About this exercise: What is needed is an exact transcription of every record, minus the pictures.

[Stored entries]
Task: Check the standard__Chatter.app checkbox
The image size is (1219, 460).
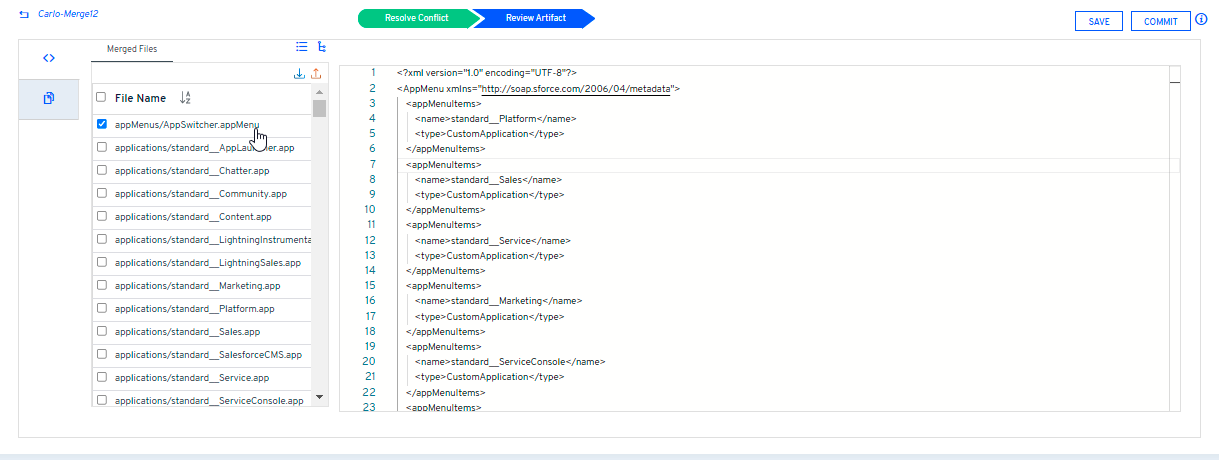Action: click(101, 171)
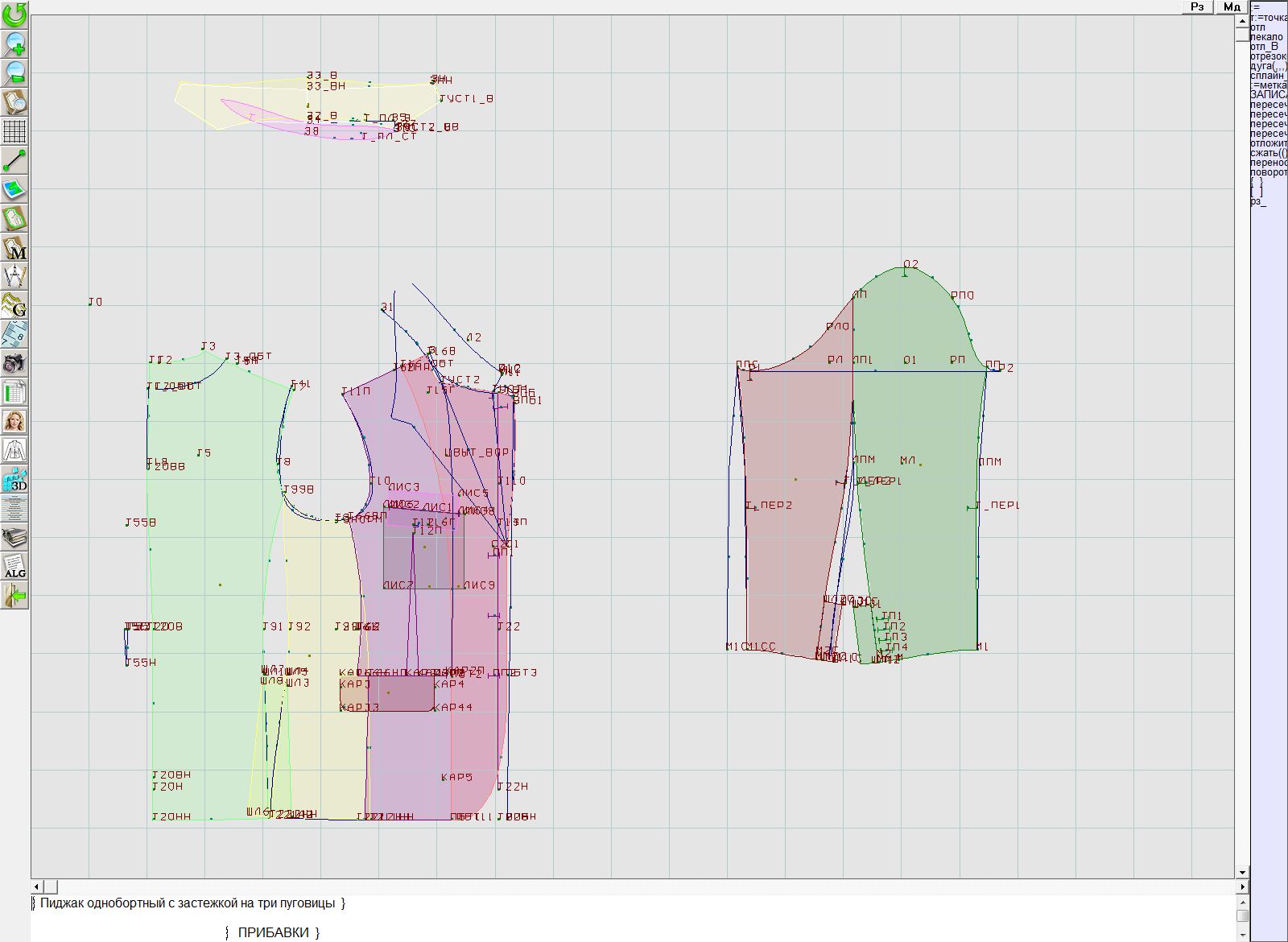Select the line segment measuring tool
The height and width of the screenshot is (942, 1288).
[x=14, y=160]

Answer to the exercise:
Task: Check the standard__Chatter.app checkbox
The image size is (1219, 460).
Action: click(101, 171)
Select the line segment measuring tool
The height and width of the screenshot is (942, 1288).
[x=14, y=160]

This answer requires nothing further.